Parsing JSON files

This is an old post that I’d like to comment on.

The following compound command transforms a JSON string into an equivalent Applescript value by taking advantage of the remarkable similarity of the Applescript and JSON value specifications. The primary differences between the two seem to be JSON’s use of double-quoted text strings for record labels (called object keys in JSON) and JSON’s allowance of a single value to span multiple lines. JSON’s use of square brackets to enclose lists (called arrays in JSON) does not require transformation, since square brackets are an acceptable alternative to curly braces for enclosing Applescript lists. The sed command converts double-quoted object keys to piped record labels (which “automatically” become unpiped if not needed), and the tr command strips any linefeed or carriage return characters:

set applescriptValue to run script (do shell script ("echo " & jsonString's quoted form & " | sed -E 's/\"([^\"]+)\"[[:space:]]*:[[:space:]]*/|\\1|:/g' | tr -d '\\n\\r'"))

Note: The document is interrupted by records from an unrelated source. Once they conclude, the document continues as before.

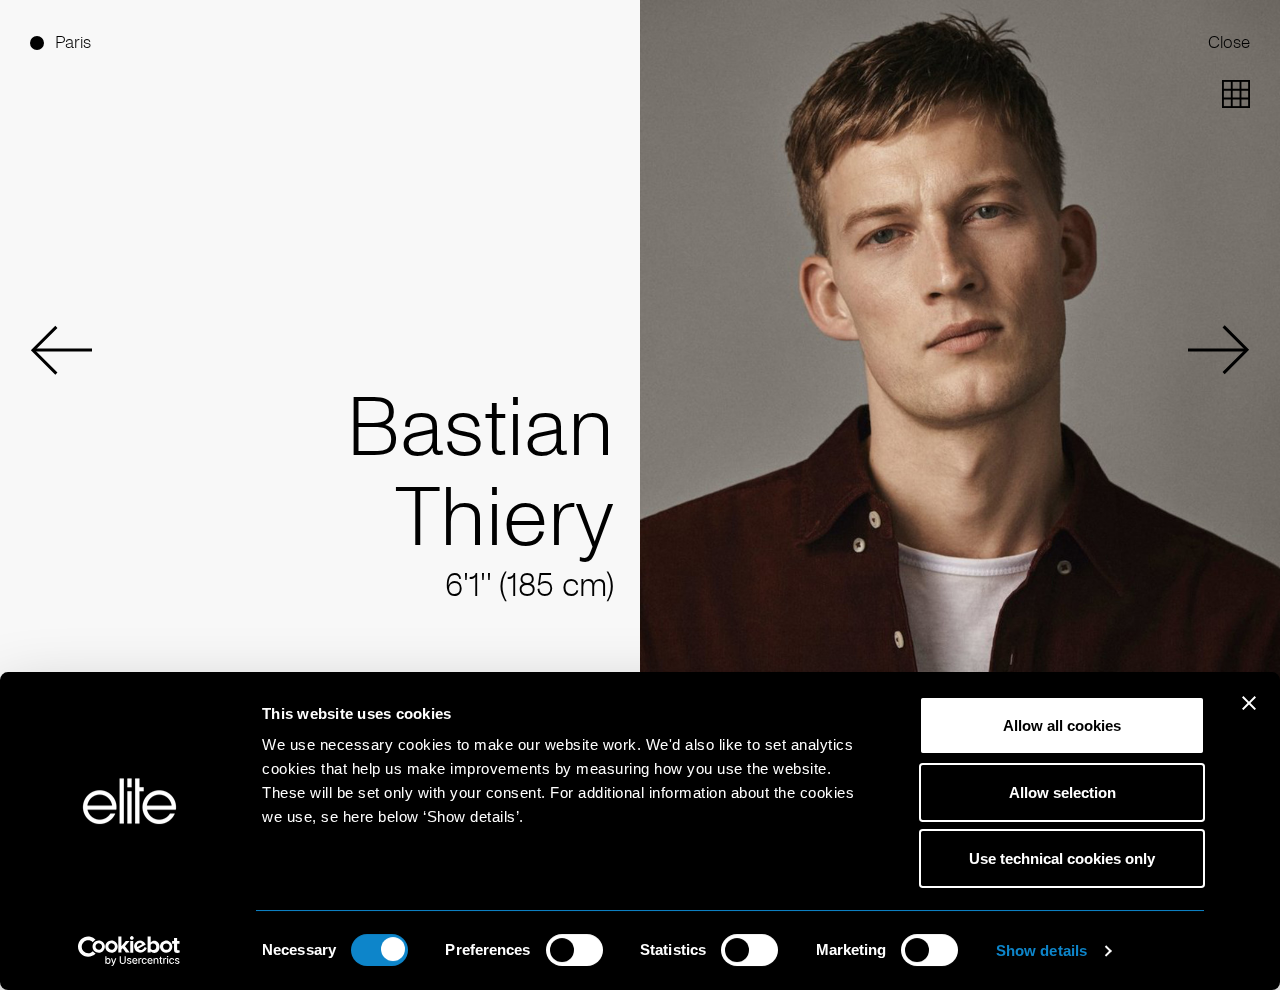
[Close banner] (1249, 716)
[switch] (574, 950)
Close (1229, 42)
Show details (1041, 950)
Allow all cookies (1062, 725)
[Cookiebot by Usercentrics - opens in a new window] (129, 951)
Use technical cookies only (1062, 858)
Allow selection (1062, 792)
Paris (73, 42)
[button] (61, 350)
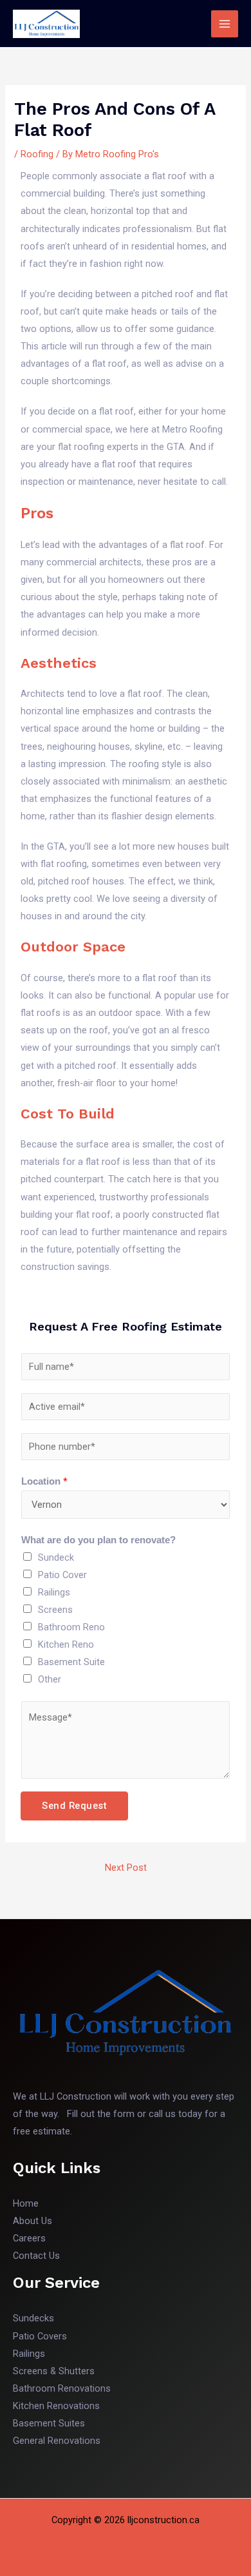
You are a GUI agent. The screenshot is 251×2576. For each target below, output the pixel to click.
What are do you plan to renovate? (98, 1540)
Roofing (37, 154)
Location (44, 1481)
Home (26, 2203)
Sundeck (56, 1557)
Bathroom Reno (71, 1627)
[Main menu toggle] (224, 23)
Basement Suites (49, 2423)
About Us (32, 2221)
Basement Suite (71, 1662)
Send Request (74, 1805)
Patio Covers (40, 2336)
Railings (54, 1592)
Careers (29, 2238)
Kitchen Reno (66, 1644)
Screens (55, 1609)
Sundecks (33, 2318)
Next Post (126, 1867)
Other (49, 1679)
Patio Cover (62, 1575)
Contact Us (36, 2255)
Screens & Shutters (54, 2371)
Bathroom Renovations (62, 2388)
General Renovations (56, 2440)
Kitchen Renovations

Using an example taken from the web:


set jsonString to "{ 
    \"MenuID\":5, 
    \"MenuVersion\":1, 
    \"MenuName\":\"Lunch Menu\", 
    \"MenuItems\":[ 
       { 
            \"Name\":\"TUSCANI MEDITERRANEAN CON POLLO\", 
            \"Description\":\"Pasta\", 
            \"PKID\":2, 
            \"ParentID\":1, 
            \"Ingredients\":[ 
               { 
                    \"PKID\":123, 
                    \"IngName\":\"Cheese\", 
                    \"Included\":true, 
                    \"ExtraPrice\":0
               }, 
               { 
                    \"PKID\":124, 
                    \"IngName\":\"Sausage\", 
                    \"Included\":false, 
                    \"ExtraPrice\":0.99
               } 
           ], 
            \"ItemPricing\":[ 
               { 
                    \"PKID\":456, 
                    \"SizeName\":\"Large\", 
                    \"SizePrice\":12.99
               }, 
               { 
                    \"PKID\":678, 
                    \"SizeName\":\"Small\", 
                    \"SizePrice\":14.99
               } 
           ]
       } 
   ]
}"

set applescriptValue to run script (do shell script ("echo " & jsonString's quoted form & " | sed -E 's/\"([^\"]+)\"[[:space:]]*:[[:space:]]*/|\\1|:/g' | tr -d '\\n\\r'"))
-->
{MenuID:5, MenuVersion:1, MenuName:"Lunch Menu", MenuItems:{{|name|:"TUSCANI MEDITERRANEAN CON POLLO", |description|:"Pasta", PKID:2, ParentID:1, Ingredients:{{PKID:123, IngName:"Cheese", Included:true, ExtraPrice:0}, {PKID:124, IngName:"Sausage", Included:false, ExtraPrice:0.99}}, ItemPricing:{{PKID:456, SizeName:"Large", SizePrice:12.99}, {PKID:678, SizeName:"Small", SizePrice:14.99}}}}}

It has successfully decoded a number of JSON strings in my testing thus far. Are there any flaws with this straightforward decoding technique? (Two that come to mind are: (1) if a JSON text string value contains a pattern mimicking an object key, i.e., a double-quoted string following by a colon character, presumably a fairly rare occurrence in real-life usage; and (2) if a JSON text string value contains a linefeed or carriage return character. If one knew that neither of those patterns would be encountered, then I believe the above command would work well. Alternatively, both of those problems could be resolved by tokenizing text string values before running the above command, then detokenizing the result.)

1 Like

If there aren’t, it’s a rare beast. You might care to read this: http://seriot.ch/parsing_json.php

Stuff like parsing JSON and XML is consigned to code libraries for good reason. It can be fun trying to write you’re own, but all you’re doing is writing bugs waiting to happen.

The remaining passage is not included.